— Document passage —

+---+

Personal information
- Born: February 22, 1991 (age 35) Missouri City, Texas, U.S.
- Listed height: 5 ft 10 in (1.78 m)
- Listed weight: 175 lb (79 kg)

Career information
- High school: Hightower (Missouri City)
- College: SMU
- NFL draft: 2013: undrafted

Career history
- Atlanta Falcons (2013); Detroit Lions (2016)*;
- * Offseason or practice squad member only

Awards and highlights
- First-team All-C-USA (2011); Second-team All-C-USA (2012);

Career NFL statistics
- Receptions: 22
- Receiving yards: 210
- Receiving touchdowns: 1
- Stats at Pro Football Reference

= Darius Johnson (American football) =

American football player (born 1991)

Darius Dashome Johnson (born February 22, 1991) is an American former professional football player who was a wide receiver for the Atlanta Falcons of the National Football League (NFL). He played college football for the SMU Mustangs. He was signed by the Falcons as an undrafted free agent in 2013.

==Early life==
Johnson played high school football at Hightower High School in Missouri City, Texas. He caught 29 passes for 421 yards and seven touchdowns his junior year in 2007, earning first-team all-district honors. He was rated the No. 68 wide receiver in the country, and a three-star prospect, by Rivals.com. Johnson was rated a two-star prospect by Scout.com. He also participated in track and field in high school.

==College career==
Johnson played college football for the Mustangs at Southern Methodist University from 2009 to 2012. He played in four games his freshman year in 2009, catching 10 passes for 107 yards and one touchdown, garnering Conference USA All-Freshman recognition. He appeared in 13 games, starting 10, in 2010, recording 78 receptions for 845 yards and six touchdowns. Johnson was SMU's MVP in the 2010 Armed Forces Bowl, recording nine receptions for 152 yards and one touchdown. He totaled 79 receptions for 1,188 yards and eight touchdowns his junior season in 2011, earning first-team All-Conference USA honors. He was named the MVP of the 2012 BBVA Compass Bowl after he caught seven passes for 120 yards and one touchdown. Johnson caught 64 passes for 787 yards and five touchdowns as a senior in 2012, earning second-team All-Conference USA honors.

==Professional career==
Johnson was signed by the Atlanta Falcons as an undrafted free agent on April 29, 2013. He was waived on August 31, 2013 and signed to the Falcon's practice squad on September 2, 2013. He was promoted to the active roster on October 19, 2013. He played in 10 games, starting two, for the Falcons during the 2013 NFL season, catching 22 passes for 210 yards and one touchdown. In May 2014, Johnson was arrested for DUI, and was subsequently released by the Falcons on July 25, 2014.

Johnson signed with the Detroit Lions on May 9, 2016. He was waived on May 24, 2016.

+---+

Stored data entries

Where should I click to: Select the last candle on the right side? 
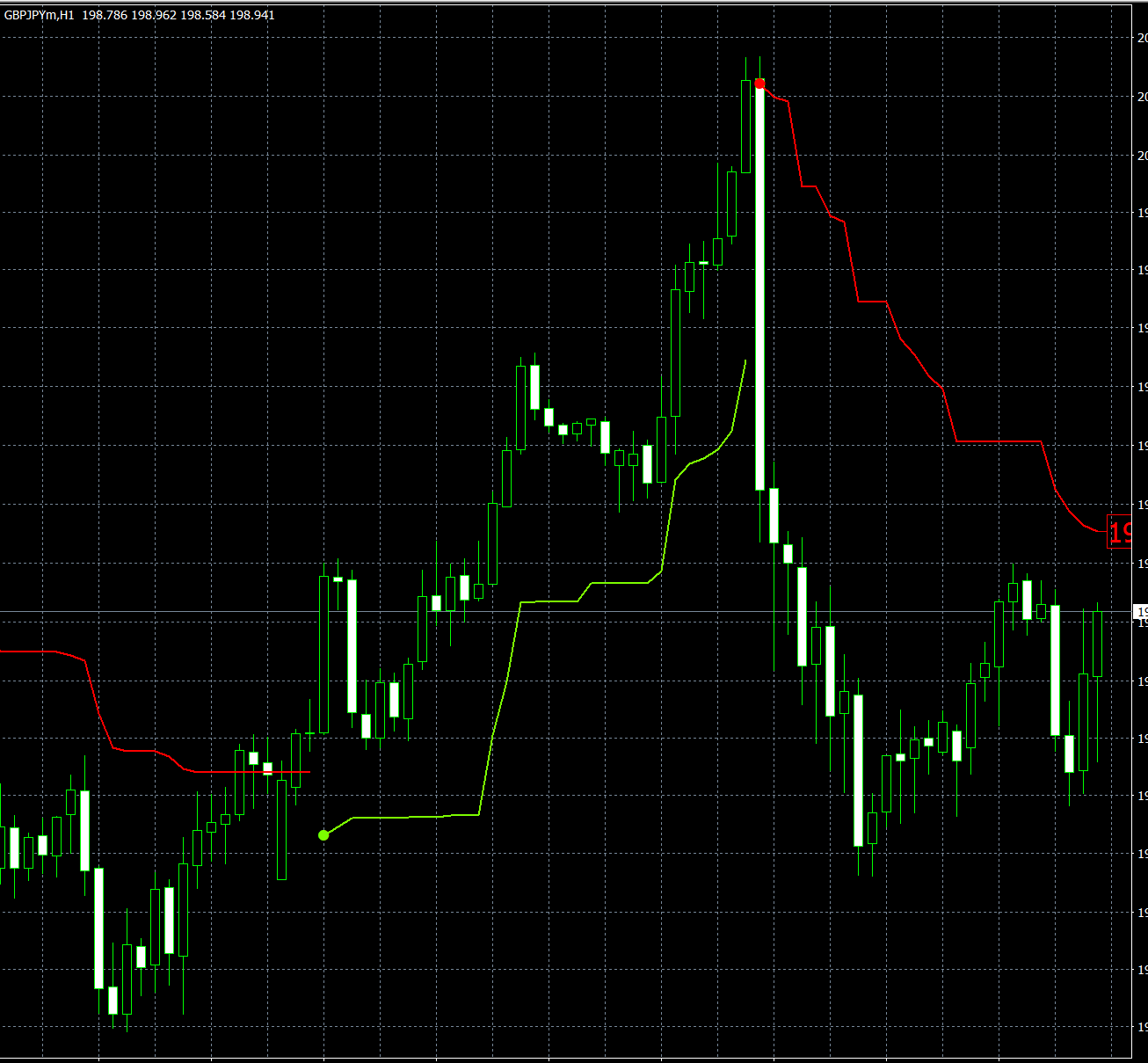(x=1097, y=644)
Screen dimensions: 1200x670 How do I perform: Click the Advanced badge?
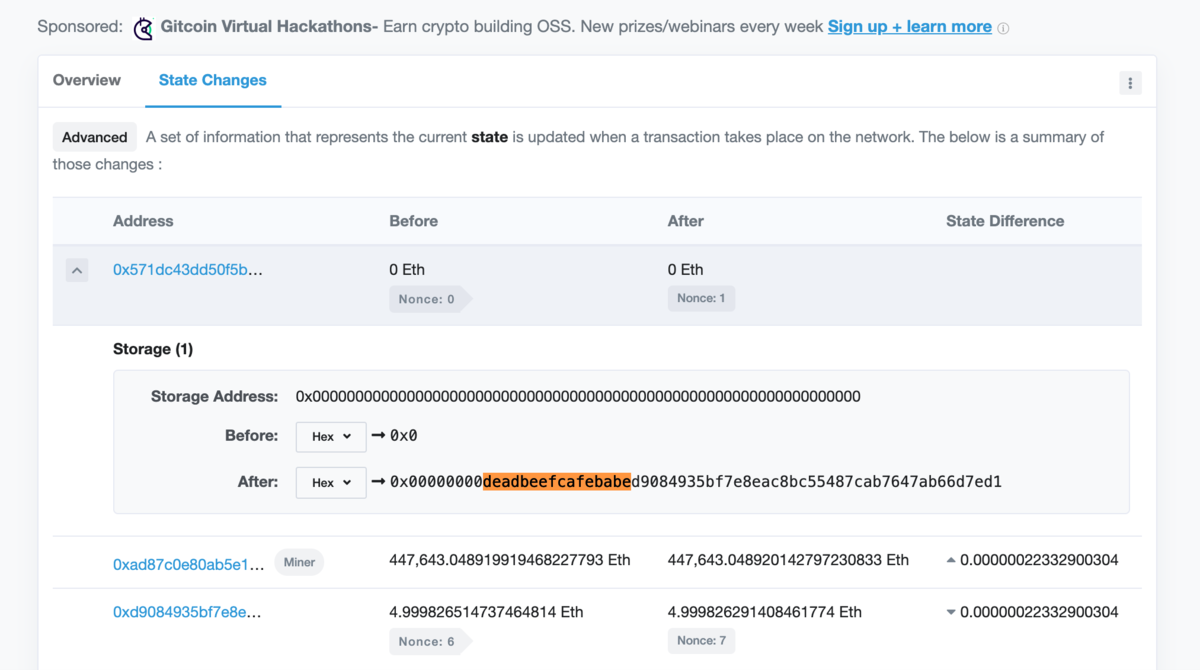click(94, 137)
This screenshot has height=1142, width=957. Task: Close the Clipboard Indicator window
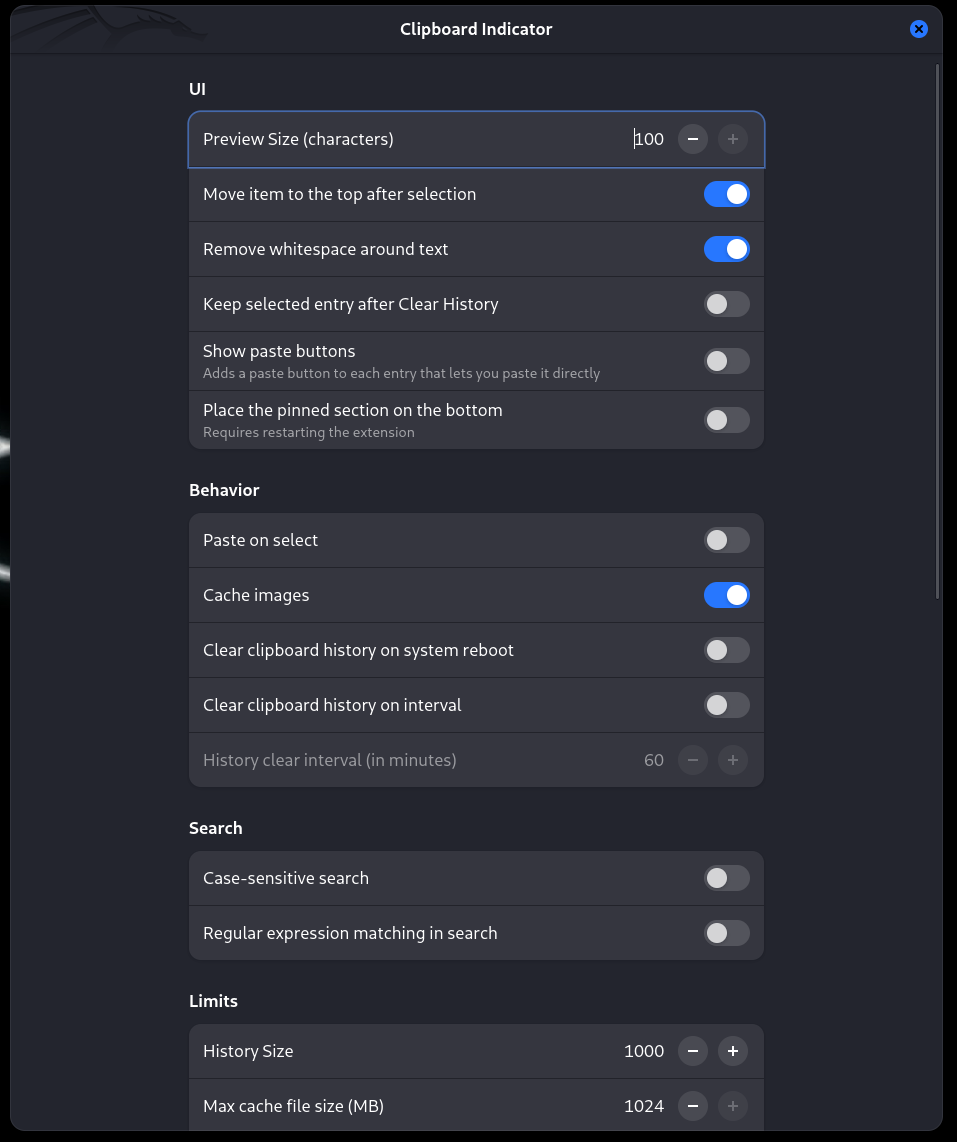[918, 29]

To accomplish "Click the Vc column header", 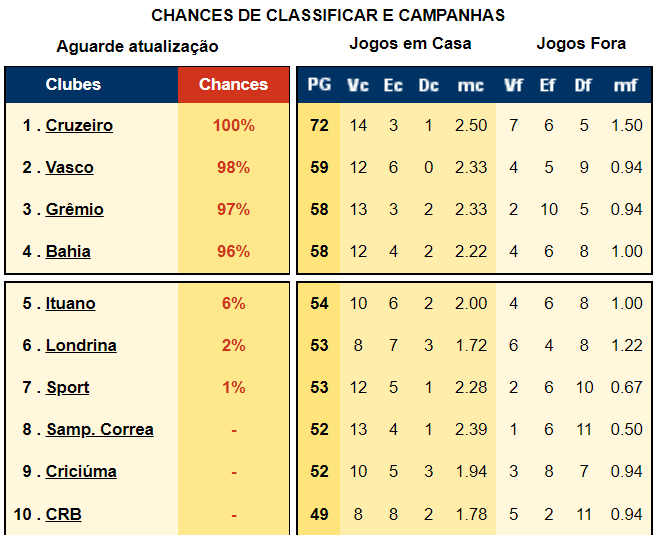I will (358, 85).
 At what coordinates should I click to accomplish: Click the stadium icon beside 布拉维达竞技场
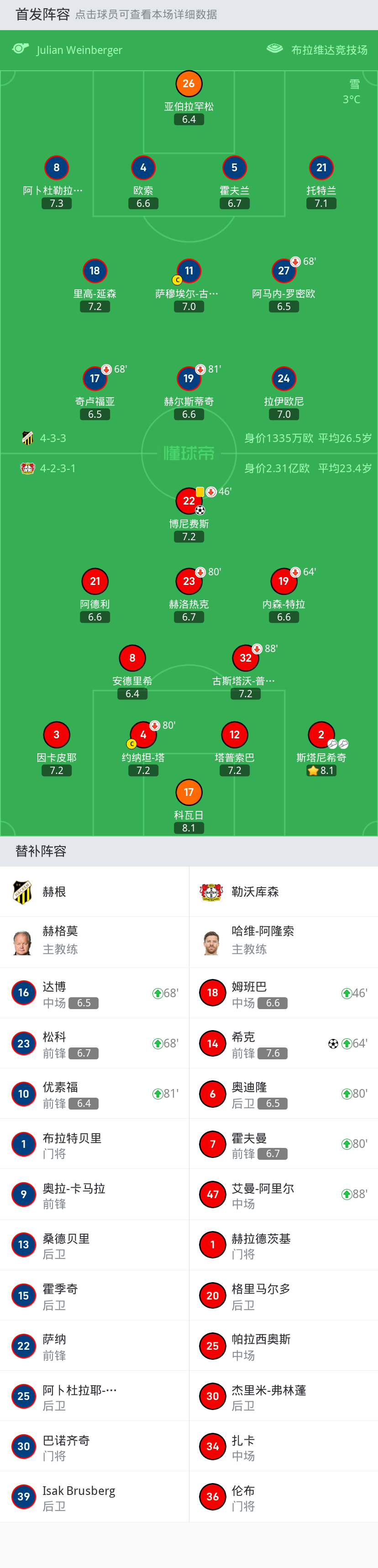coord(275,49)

+---+

— Brief —
Repeat word for word the part of the Darius Johnson biography from "American football player" to "in high school.".

— Completed exercise —
American football player (born 1991)

Darius Dashome Johnson (born February 22, 1991) is an American former professional football player who was a wide receiver for the Atlanta Falcons of the National Football League (NFL). He played college football for the SMU Mustangs. He was signed by the Falcons as an undrafted free agent in 2013.

==Early life==
Johnson played high school football at Hightower High School in Missouri City, Texas. He caught 29 passes for 421 yards and seven touchdowns his junior year in 2007, earning first-team all-district honors. He was rated the No. 68 wide receiver in the country, and a three-star prospect, by Rivals.com. Johnson was rated a two-star prospect by Scout.com. He also participated in track and field in high school.